EDIT following Andrie's helpful comment, I've had a go with miniCRAN, the bit that's missing from the vignette is how to actually install the packages from the local repo. This is what I've tried:

library("miniCRAN")

# Specify list of packages to download
pkgs <- c('stringr', 'devtools', 'ggplot2', 'dplyr', 'tidyr', 'rmarkdown', 'knitr', 'reshape2', 'gdata')

# Make list of package URLs
revolution <- c(CRAN="http://cran.revolutionanalytics.com")
pkgList <- pkgDep(pkgs, repos=revolution, type="source" )
pkgList

# Set location to store source files 
local_CRAN <- paste0(getwd(), "/local_CRAN")

# Make repo for source
makeRepo(pkgList, path = local_CRAN, repos = revolution, type = "source")

# install...
install.packages(pkgs, 
                 repos = local_CRAN, # do I really need "file:///"?
                 dependencies = TRUE, 
                 contrib.url = local_CRAN,
                 type  = "source" )

And the result is:

Installing packages into ‘C:/emacs/R/win-library/3.1’
(as ‘lib’ is unspecified)
Warning in install.packages :
  unable to access index for repository C:/Users/.../local_CRAN/src/contrib
Warning in install.packages :
  packages ‘stringr’, ‘devtools’, ‘ggplot2’, ‘dplyr’, ‘tidyr’, ‘rmarkdown’, ‘knitr’, ‘reshape2’, ‘gdata’ are not available (for R version 3.1.2)

What am I missing here?

EDIT Yes, I was missing proper use of file:///, which should be like this:

install.packages(pkgs, 
                 repos = paste0("file:///", local_CRAN),
                 type = "source")

That's moved me along heaps, it all basically works as expected now. Thanks very much. Now I just have this to look in to: fatal error: curl/curl.h: No such file or directory, which is stopping RCurl and httr from installing.

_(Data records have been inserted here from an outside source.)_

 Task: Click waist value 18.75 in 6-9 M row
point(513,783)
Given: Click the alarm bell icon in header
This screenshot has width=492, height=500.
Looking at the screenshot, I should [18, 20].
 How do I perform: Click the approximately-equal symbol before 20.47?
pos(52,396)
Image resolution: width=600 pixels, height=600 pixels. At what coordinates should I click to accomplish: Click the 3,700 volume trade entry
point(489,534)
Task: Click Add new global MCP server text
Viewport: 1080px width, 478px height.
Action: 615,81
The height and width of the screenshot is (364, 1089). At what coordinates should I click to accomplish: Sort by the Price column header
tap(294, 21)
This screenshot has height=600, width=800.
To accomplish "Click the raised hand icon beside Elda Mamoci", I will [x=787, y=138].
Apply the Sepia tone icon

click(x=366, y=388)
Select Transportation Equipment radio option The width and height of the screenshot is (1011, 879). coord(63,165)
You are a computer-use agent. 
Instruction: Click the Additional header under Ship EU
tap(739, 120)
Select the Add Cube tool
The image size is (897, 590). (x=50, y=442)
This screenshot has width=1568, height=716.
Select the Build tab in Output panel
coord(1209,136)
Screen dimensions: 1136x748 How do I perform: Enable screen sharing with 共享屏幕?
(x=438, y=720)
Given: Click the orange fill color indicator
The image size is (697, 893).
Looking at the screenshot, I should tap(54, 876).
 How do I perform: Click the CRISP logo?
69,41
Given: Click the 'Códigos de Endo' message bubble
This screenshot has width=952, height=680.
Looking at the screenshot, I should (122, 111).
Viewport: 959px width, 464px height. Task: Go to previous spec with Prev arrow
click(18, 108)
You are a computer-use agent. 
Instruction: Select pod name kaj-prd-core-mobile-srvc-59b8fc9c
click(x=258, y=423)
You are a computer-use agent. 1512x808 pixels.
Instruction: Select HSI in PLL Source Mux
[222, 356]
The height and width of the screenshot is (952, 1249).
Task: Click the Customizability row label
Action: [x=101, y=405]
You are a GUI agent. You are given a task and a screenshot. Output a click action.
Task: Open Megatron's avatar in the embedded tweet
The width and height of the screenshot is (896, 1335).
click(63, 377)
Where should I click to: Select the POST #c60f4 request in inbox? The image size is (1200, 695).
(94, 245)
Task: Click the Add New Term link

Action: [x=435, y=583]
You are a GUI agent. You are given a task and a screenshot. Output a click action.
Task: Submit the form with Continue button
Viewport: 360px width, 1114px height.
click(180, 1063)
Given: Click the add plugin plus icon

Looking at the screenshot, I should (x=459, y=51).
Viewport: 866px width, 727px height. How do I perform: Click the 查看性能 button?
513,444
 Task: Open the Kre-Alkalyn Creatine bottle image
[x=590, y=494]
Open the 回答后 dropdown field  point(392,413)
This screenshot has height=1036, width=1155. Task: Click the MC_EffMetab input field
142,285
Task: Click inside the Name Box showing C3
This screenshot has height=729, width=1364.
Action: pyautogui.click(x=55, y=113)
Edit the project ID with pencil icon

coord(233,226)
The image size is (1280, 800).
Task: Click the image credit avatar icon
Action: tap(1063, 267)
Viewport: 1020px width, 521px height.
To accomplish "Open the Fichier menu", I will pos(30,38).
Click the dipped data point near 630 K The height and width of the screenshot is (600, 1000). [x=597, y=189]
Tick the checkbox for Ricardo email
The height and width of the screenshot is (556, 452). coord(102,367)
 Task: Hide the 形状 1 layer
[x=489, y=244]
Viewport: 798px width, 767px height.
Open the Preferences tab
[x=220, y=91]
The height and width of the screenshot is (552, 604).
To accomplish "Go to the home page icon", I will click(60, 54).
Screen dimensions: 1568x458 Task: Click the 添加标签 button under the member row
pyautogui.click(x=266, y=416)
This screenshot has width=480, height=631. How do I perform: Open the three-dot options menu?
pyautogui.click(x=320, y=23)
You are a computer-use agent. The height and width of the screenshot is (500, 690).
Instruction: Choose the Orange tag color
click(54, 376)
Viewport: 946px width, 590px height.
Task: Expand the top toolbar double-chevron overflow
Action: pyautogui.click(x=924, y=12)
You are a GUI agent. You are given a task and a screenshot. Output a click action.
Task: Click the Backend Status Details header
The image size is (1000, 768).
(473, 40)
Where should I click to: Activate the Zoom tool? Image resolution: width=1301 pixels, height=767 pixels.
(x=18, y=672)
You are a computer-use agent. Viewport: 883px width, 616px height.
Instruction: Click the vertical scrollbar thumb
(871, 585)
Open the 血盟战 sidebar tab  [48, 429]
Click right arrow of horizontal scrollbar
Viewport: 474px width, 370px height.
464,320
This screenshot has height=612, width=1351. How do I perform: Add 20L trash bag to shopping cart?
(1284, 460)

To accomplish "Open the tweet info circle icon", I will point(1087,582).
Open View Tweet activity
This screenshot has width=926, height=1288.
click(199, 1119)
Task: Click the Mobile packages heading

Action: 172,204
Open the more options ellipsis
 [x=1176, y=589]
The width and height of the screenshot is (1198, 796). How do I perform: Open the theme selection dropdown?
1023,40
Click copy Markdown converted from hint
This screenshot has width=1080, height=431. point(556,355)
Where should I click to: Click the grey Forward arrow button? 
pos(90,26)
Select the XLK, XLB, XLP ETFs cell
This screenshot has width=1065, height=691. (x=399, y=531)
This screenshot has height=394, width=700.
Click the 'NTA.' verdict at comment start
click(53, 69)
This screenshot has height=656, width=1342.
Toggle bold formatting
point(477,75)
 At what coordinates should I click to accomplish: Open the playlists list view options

Wessex answered 5/3, 2015 at 18:43 Comment(5)
My package miniCRAN can help with this. You tell miniCRAN the list of packages you would ever want to install, then it downloads those packages and creates a repository on your local machine that behaves like CRAN, i.e. it respects install.packages() etc. See cran.r-project.org/web/packages/miniCRAN/index.htmlCoridon
@Coridon Seems like a reasonable thing to post in an answerAmorist
Could you loop over the DESCRIPTION files, counting the number of dependencies? Then install all the packages with no dependencies first, the ones with only one dependency second (somehow sorting by whether their names were in the list of any other single dependency packages) and so on "down the line"?Nudity
@BondedDust Yes, you could. That's exactly how I determine the recursive dependencies in miniCRAN, using the function pkgDep(). This function is essentially a wrapper around tools::package_dependencies(). I'll add that this took me ages to debug comprehensively.Coridon
@Andrie: I'm not surprised it took debugging. I've never mastered recursive programming in R myself. Glad to know I don't need to do it in this instance. Thanks for your work.Nudity
C
16

The package miniCRAN can help with this. You tell miniCRAN the list of packages you would ever want to install, it then figures out the dependencies, downloads those packages and creates a repository on your local machine that behaves like CRAN, i.e. it respects install.packages() etc.

More information:

To install from the local miniCRAN repository, you have two options.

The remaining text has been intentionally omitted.